Did Pluto once have nitrogen lakes and rivers?
NASA's New Horizons captured images suggesting Pluto's surface may have had channels and lakes of liquid nitrogen.
New images from Pluto taken by NASA's New Horizons probe suggest that the dwarf planet's surface may once have had flowing rivers and lakes – of nitrogen, not water.
According to NASA, the nitrogen lake points to a time millions or billions of years ago when conditions on Pluto were far different from today. A thicker atmosphere would have raised the surface air pressure and temperature, creating an environment in which "liquids might have flowed across and pooled on the surface of the distant world," according to the space agency.
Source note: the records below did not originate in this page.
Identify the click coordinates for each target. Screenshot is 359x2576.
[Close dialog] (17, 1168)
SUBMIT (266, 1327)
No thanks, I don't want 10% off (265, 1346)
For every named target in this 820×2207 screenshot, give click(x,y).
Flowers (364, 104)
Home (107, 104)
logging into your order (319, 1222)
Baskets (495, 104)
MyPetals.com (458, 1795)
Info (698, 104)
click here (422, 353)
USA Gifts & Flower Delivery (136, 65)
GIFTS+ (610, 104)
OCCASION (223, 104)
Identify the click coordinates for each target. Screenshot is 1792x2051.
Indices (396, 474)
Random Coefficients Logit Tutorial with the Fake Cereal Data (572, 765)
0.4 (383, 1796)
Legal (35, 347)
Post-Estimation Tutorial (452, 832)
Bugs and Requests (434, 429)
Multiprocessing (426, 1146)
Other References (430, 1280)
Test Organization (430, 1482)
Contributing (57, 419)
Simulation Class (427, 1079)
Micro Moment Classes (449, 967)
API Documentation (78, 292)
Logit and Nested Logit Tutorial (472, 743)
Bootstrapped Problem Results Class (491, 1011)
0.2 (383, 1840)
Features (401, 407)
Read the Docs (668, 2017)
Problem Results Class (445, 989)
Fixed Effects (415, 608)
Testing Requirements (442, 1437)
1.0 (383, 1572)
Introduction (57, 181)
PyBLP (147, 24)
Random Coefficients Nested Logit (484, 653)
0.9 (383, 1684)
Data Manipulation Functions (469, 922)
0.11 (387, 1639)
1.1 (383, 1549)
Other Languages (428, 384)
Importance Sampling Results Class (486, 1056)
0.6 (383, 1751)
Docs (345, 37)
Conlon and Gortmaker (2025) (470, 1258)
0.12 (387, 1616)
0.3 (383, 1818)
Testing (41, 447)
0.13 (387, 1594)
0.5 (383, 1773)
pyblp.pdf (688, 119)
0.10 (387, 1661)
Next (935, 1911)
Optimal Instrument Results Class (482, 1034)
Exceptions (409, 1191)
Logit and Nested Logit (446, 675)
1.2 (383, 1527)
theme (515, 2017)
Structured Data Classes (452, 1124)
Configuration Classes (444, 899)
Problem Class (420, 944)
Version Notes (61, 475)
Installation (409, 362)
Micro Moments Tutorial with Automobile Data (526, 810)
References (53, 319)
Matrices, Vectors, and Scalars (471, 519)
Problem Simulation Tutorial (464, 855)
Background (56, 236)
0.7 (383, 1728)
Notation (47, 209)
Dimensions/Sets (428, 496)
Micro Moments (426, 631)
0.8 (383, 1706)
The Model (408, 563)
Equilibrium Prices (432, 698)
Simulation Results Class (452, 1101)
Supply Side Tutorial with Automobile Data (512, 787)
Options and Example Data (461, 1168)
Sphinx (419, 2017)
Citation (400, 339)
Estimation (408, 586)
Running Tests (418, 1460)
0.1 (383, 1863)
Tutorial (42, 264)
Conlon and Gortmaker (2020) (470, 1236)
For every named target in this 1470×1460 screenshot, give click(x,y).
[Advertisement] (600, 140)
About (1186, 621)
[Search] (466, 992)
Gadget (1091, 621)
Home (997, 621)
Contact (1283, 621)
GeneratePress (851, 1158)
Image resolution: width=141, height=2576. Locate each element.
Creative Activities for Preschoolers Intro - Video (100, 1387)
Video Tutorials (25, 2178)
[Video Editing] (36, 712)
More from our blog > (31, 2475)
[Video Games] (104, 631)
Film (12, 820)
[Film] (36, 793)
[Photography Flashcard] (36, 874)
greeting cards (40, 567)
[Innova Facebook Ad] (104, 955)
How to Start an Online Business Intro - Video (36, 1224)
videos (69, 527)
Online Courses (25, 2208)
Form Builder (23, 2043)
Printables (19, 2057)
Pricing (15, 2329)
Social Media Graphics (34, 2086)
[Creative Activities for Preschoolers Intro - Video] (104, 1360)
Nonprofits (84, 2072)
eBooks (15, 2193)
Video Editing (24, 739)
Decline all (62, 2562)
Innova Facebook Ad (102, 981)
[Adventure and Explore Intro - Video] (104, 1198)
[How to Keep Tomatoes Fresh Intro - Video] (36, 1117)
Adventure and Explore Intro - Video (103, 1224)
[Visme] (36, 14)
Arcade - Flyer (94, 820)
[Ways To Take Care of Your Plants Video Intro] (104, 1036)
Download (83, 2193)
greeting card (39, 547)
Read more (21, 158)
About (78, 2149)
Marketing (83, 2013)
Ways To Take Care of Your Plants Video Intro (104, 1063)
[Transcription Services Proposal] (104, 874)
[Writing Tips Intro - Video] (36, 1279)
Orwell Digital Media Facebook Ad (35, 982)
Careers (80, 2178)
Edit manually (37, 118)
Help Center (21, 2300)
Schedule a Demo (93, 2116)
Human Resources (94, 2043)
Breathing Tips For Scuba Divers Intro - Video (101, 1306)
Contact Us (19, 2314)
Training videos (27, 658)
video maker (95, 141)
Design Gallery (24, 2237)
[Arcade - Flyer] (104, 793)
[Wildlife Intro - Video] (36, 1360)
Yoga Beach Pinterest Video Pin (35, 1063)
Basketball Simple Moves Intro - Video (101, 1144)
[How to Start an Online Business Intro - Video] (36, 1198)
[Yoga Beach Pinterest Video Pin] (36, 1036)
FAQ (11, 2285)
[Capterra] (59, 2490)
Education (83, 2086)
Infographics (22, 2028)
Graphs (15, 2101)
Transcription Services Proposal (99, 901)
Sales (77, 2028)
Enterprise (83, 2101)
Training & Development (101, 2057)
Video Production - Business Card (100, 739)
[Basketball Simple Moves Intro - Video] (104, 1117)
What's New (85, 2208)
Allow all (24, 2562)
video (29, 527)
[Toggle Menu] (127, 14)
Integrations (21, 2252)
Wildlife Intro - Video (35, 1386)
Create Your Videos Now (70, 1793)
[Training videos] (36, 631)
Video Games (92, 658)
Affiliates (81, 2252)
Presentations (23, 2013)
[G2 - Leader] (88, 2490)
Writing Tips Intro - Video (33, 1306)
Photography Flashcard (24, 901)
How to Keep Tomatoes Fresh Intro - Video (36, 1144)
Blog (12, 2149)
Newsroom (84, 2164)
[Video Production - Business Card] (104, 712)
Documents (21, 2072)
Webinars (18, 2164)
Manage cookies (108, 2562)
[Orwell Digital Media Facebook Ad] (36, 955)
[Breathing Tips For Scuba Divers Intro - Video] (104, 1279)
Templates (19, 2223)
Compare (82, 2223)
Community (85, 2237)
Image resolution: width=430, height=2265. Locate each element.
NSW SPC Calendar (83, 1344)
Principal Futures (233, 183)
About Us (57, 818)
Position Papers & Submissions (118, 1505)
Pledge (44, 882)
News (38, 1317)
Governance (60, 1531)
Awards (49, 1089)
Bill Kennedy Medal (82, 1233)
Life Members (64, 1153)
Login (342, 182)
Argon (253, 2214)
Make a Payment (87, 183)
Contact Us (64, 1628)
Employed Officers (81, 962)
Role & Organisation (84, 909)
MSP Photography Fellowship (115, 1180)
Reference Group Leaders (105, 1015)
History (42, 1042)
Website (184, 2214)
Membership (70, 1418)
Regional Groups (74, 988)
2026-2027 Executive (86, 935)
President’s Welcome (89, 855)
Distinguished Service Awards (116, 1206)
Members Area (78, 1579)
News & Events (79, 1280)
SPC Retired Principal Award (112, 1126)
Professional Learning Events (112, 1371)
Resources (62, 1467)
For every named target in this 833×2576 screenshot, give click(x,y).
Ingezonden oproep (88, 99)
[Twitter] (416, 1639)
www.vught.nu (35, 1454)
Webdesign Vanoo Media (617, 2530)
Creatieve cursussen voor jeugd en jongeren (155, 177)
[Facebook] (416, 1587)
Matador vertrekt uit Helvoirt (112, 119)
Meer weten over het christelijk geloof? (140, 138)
"In addition to this possible former lake, we also see evidence of channels that may also have carried liquids in Pluto’s past," said Alan Stern, a Southwest Research Institute scientist and principal investigator for the New Horizons mission.
Launched in 2006 with the mission of studying Pluto and other bodies in the Kuiper Belt – the vast disk of asteroids, dwarf planets, and comets that circle our star beyond Neptune's orbit – NASA’s New Horizons finally reached Pluto in July, when it began collecting detailed images and data on the icy body.
The spacecraft's tiny transmitter sent a few juicy tidbits back right away, but planetary researchers have had to wait for the vast majority of the images and measurements taken by New Horizons.
Over the past months, New Horizons has transmitted images of mountains coated in methane snow, "varied and complex" landscapes, and more, sending data through several billion miles of space to NASA scientists on Earth.
Now, scientists have found evidence of what appears to be a frozen lake of nitrogen. The Long Range Reconnaissance Imager (LORRI) on New Horizons snapped a picture last summer of the potential nitrogen basin. It is located north of the Plutonian region known as Sputnik Planum, a flat, icy plain bordered by mountain ranges where the lake was found, thought to be made up of nitrogen-based ice.
The craft’s imaging suggests that, at its widest, the lake stretched across 20 miles of Pluto’s surface. Its classification as a nitrogen lake has yet to be confirmed, Dr. Stern told New Scientist, but “it's hard to come up with an alternate model that would explain that morphology.”
The era of free-flowing nitrogen on Pluto appears to be over, thanks to the dwarf planet's environmental and physical evolution over time. Pluto, which takes 248 years to circle the sun, is "now in an intermediate phase between its climate extremes, with the last peak occurring less than 1 million years ago," reports Discovery.com. Today, surface temperatures dip to nearly 400 degrees Fahrenheit below zero.
But the New Horizons team believes that frozen nitrogen on the planetoid’s surface may be pressurizing lower layers enough to “have a liquid state at the base,” Orkan Umurhan of NASA’s Ames Research Center told New Scientist.
Dr. Umurhan estimates that liquid nitrogen on Pluto would have to be more than a half mile deep, although tests to confirm that possibility “haven’t been done yet in the laboratory.”
New Horizons is still sending back data from Pluto, while traveling on to the next phase of its mission. The probe will continue to analyze objects in the outer reaches of the solar system for years to come, and it is set to arrive at its next objective – Kuiper Belt Object 2014 MU69 – in 2019.
"We flew nine-and-a-half years and 3 billion miles to get to our target – the Kuiper Belt. Not just Pluto. The Kuiper Belt," Stern said, reported Spaceflight Insider. "New Horizons will be busy each and every year making multiple [Kuiper Belt Object] observations so that we really develop this fantastic data set by the end of the process.”